How many times have you heard someone called an enigma, or a real piece of work? Most often these references are made in jest, but there is always a bit of truth to why those words are conjured up to describe someone. We all are a bit of a puzzle. We never fully know how the pieces should fall together at first, or even as our lives begin to unfold. If I didn’t know this before, I am realizing quickly during my time in the Inaugural class of VALOR.
Being the most “senior” member of the group, I wondered if I should even be in VALOR. I have lived an interesting and productive life so far, but the event-filled sessions we have experienced thus far have shown me you really can teach “an old dog new tricks.”
As we approach our third seminar weekend in Harrisonburg, I look back to what we have already experienced. We have seen some amazingly diverse and successful agribusinesses, the people that make them tick, and Virginia Tech, one of our land grant universities that prepares young minds and helps our farmers be more productive. To tour operations such as Commonwealth Gin and see the process Eli Whiney began to modernize years ago is an invaluable educational experience.
In my years in the industry I have traveled the state countless times and thought I had seen it all, but nothing could be further from the truth. I don’t think anyone could really see or know all the bounty of our industry, both in products and the people that make it happen. No segment can be done without in the success of an agricultural community.

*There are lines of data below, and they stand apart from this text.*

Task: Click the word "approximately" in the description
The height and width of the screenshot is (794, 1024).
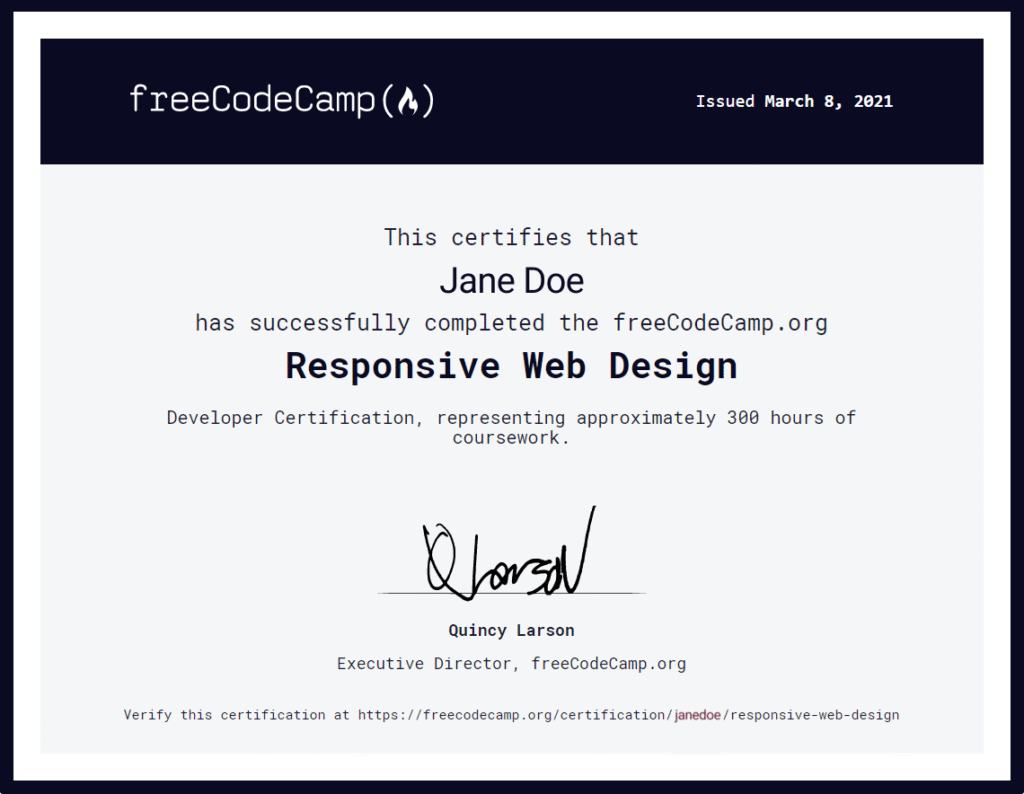Action: coord(645,417)
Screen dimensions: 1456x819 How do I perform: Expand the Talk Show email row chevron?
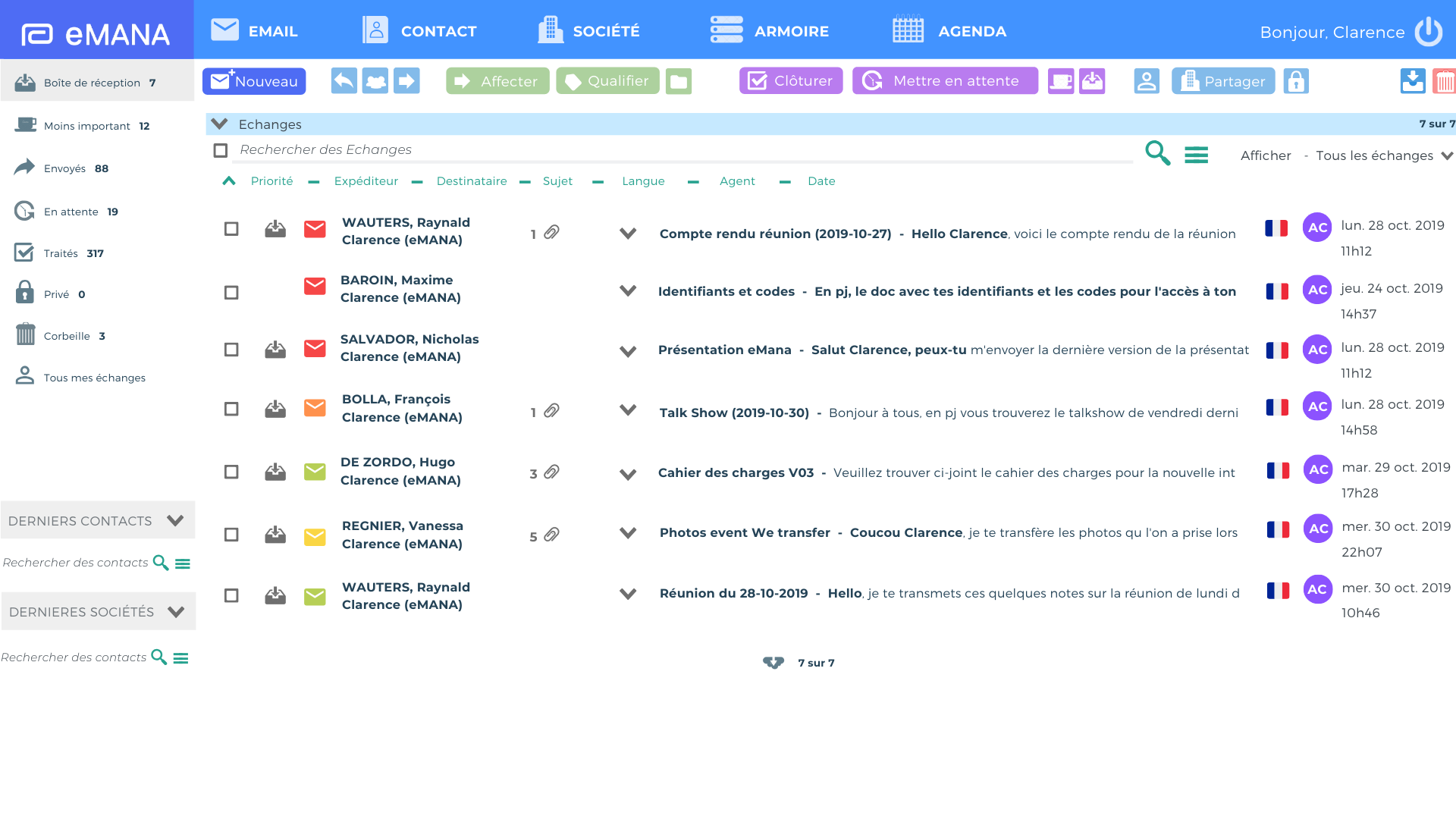pos(628,410)
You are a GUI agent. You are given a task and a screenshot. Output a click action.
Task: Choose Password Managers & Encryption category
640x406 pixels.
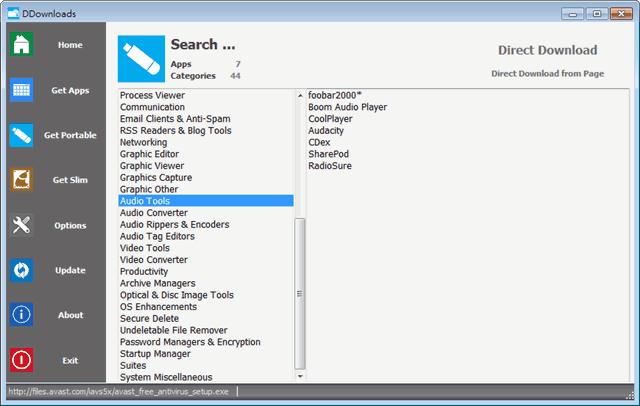[x=188, y=342]
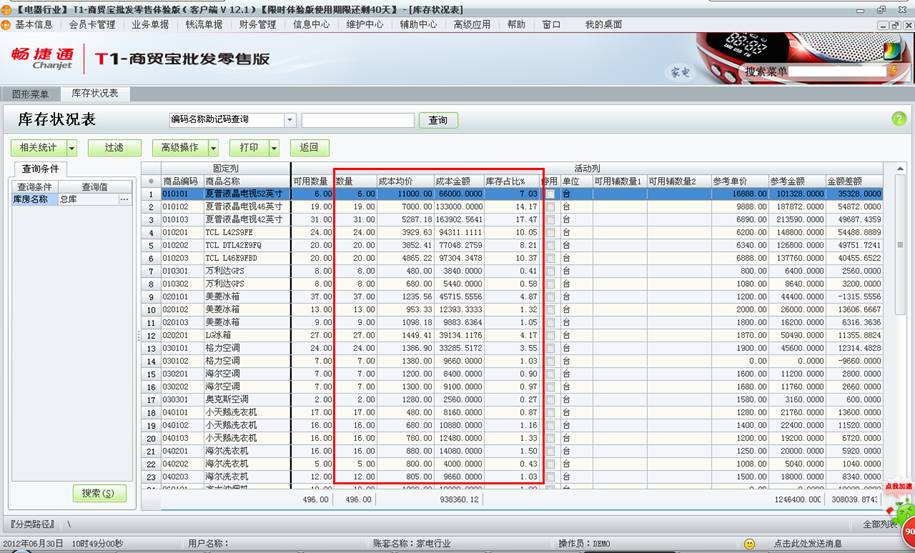
Task: Click the 查询 button
Action: click(x=438, y=120)
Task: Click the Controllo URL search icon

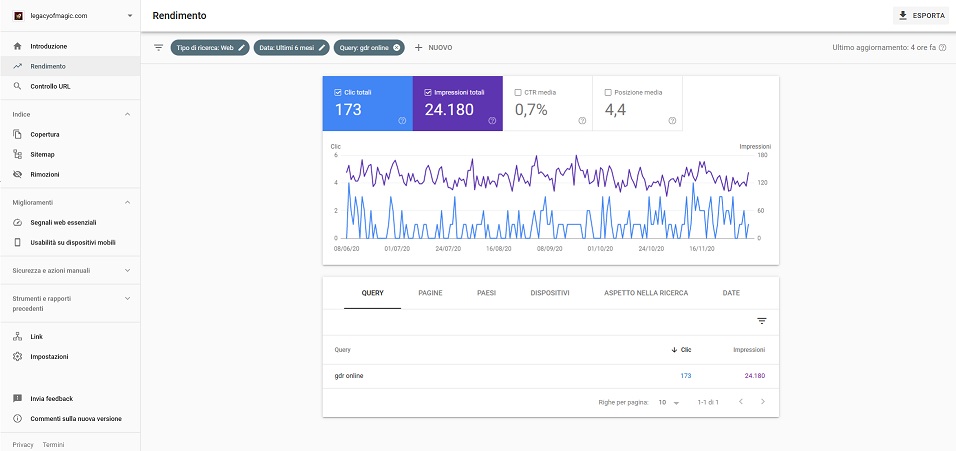Action: click(x=18, y=86)
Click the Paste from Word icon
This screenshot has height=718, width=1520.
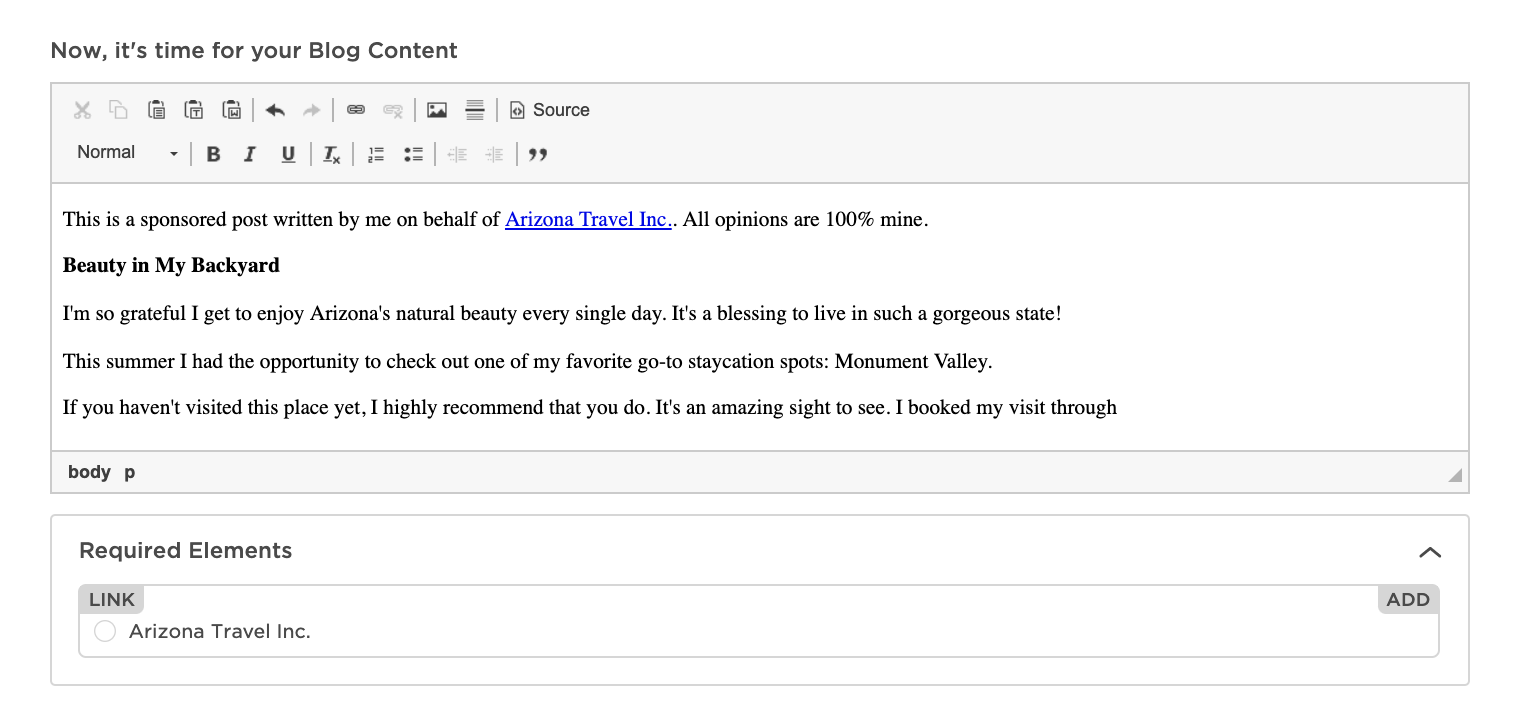pos(232,110)
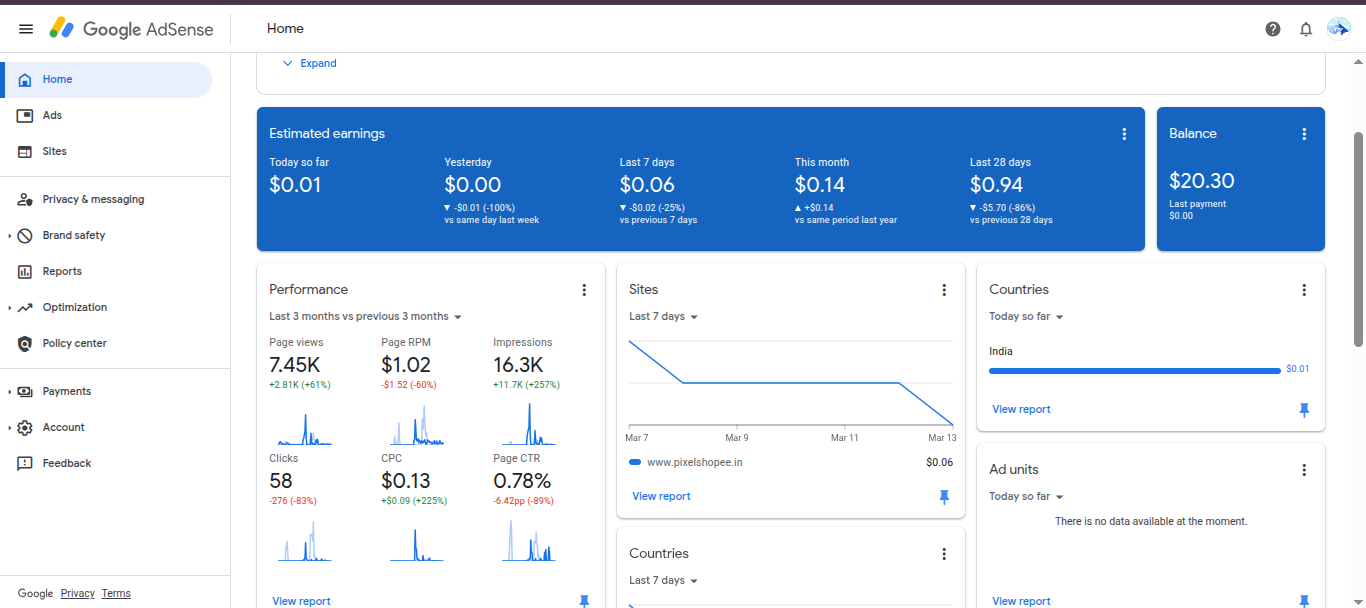Toggle pin on the Ad units card
This screenshot has width=1366, height=608.
pos(1304,601)
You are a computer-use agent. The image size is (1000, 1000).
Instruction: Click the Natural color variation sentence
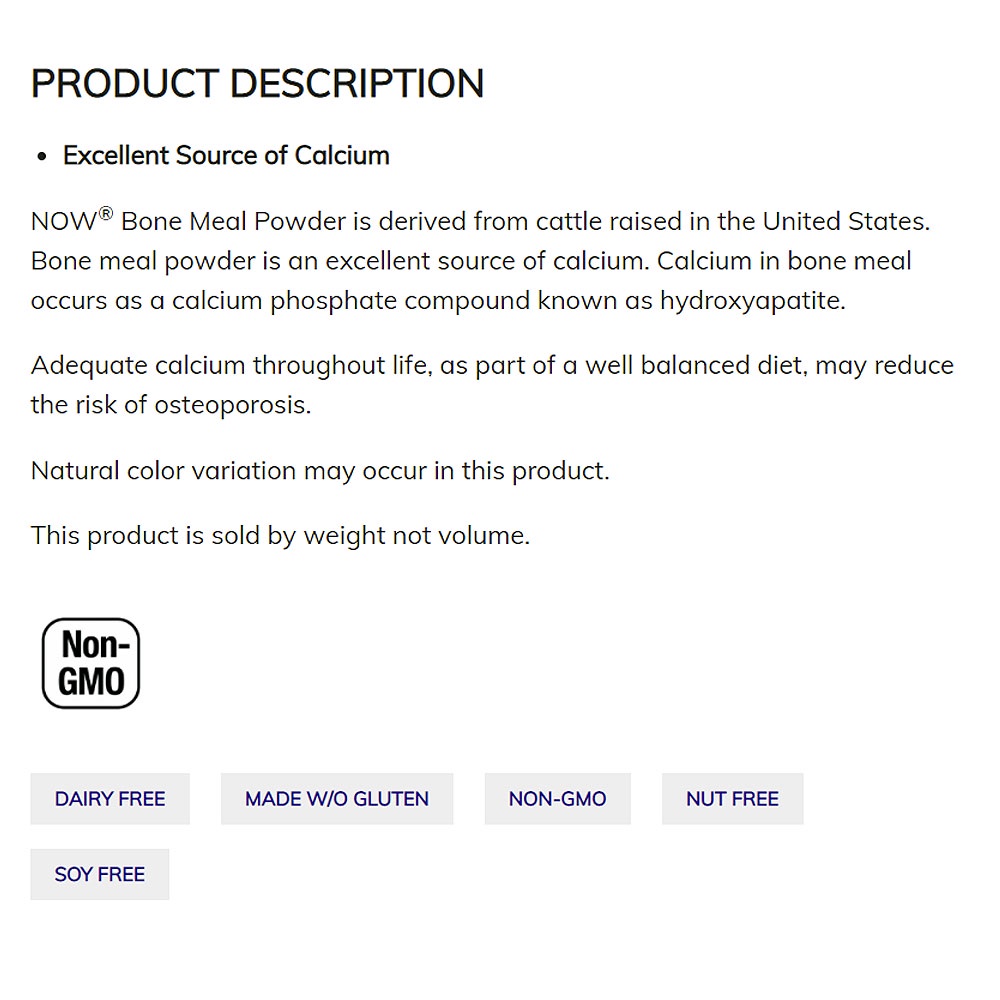(320, 471)
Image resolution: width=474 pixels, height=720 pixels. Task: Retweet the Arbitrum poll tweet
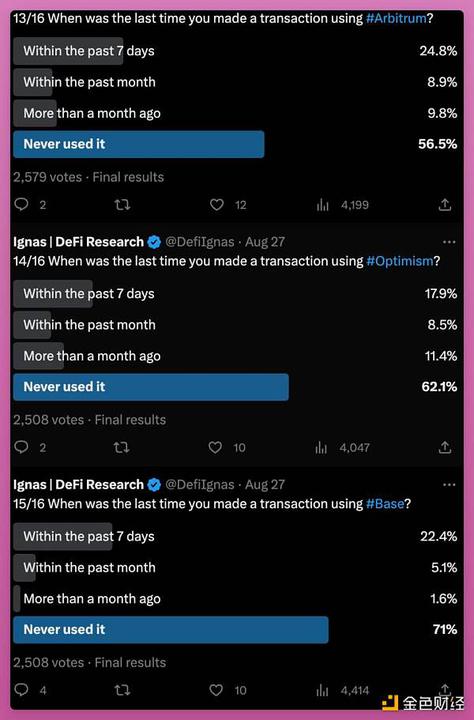click(x=122, y=204)
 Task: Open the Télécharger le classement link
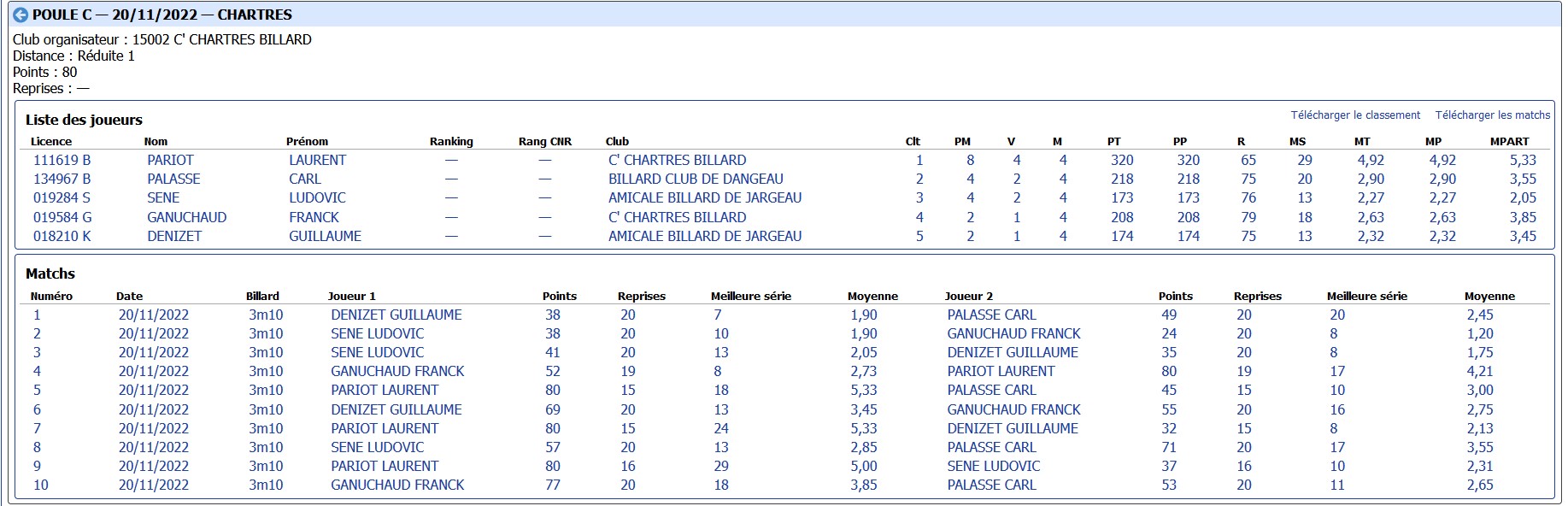tap(1355, 115)
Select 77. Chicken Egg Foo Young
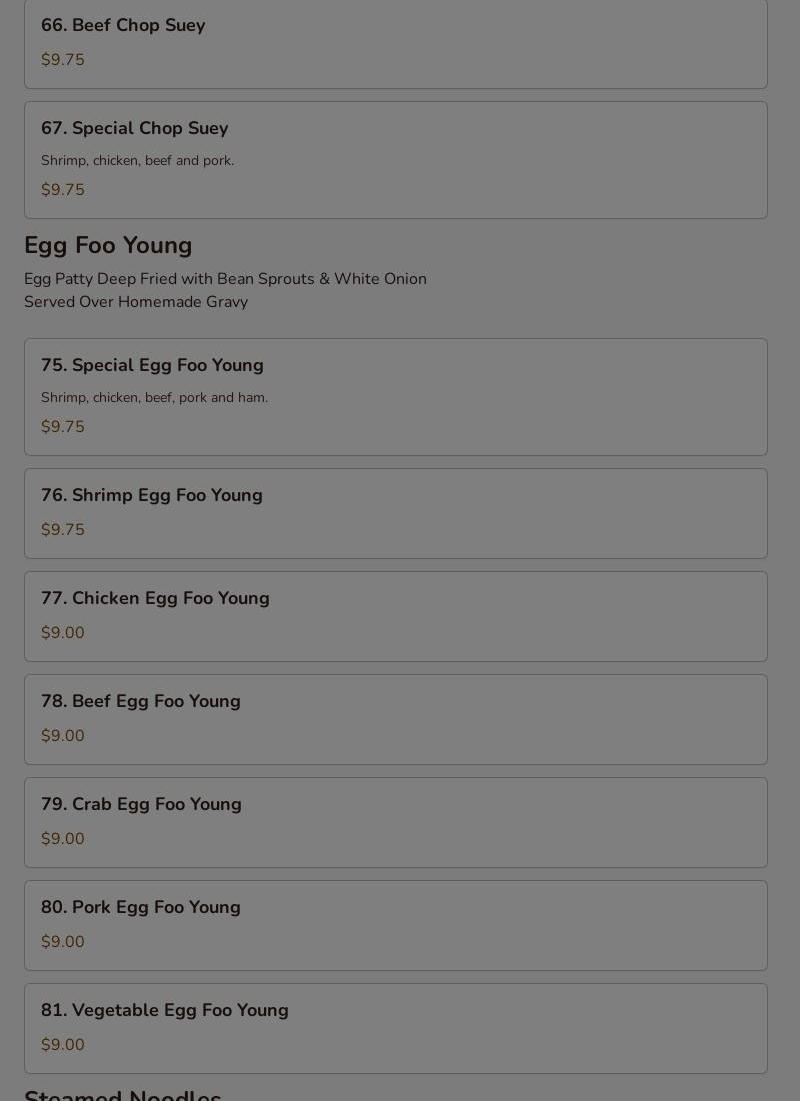 click(x=395, y=617)
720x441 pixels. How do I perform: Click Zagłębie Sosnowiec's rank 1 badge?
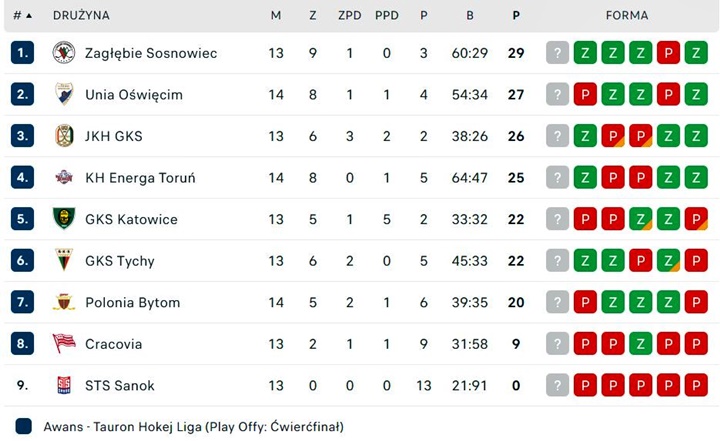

What has surprised me as much as the industry segments we have seen thus far in the program have been the individual development and self-learning techniques of VALOR. During the first seminar we received our results of testing that gave us our Myers-Briggs Type Indicator®. This is a test I had heard of for many years and never had gone through it to learn my personality “type,” but I was impressed with how accurate it truly is. Who would have thought I would be considered “practical, realistic, and decisive…” but who am I to argue with science?
In our most recent seminar we received the results of another test that gave us yet another piece of the puzzle of who we are and how we can learn and develop from it. This one is called Emotional intelligence (EI). If you are like me, your first thought was to ask if this was an oxymoron. But I gave it a shot and found it to be another valuable tool provided in our VALOR journey. We all had fun seeing each others eyes light up and grins sprout as we realized there was truth lying in the binders that charted our EI.
Now try as we might, we really can’t alter our Myers-Briggs Type Indicator®. I am afraid that die has been cast. However the Emotional Intelligent results can show us a path for improvement, even how slight. It shows we can work on ourselves, sharpen skills and, if need be, temper other qualities. Both of these tests gave us valuable information I have already begun to use in my everyday life. We as individuals aren’t the only ones benefiting from our growth, but our family, friends, coworkers, and employers are as well.
Though it was many years ago, I still remember my last quarter of college and the classes I took that Fall. Among these, I had signed up for a spare elective in the Philosophy Department called Search for Reality. I dropped it after only one session and mused “I did so because I was afraid I would find it.” Now in walking the path with my fellow VALOR classmates for our search of knowledge, the betterment of ourselves, and how we might enhance our service to the industry of agriculture, I can say without reluctance that I look forward to each of our seminars together learning about our state’s largest industry, and do not fear the reality I find even when looking into ourselves seeking yet another piece of the puzzle.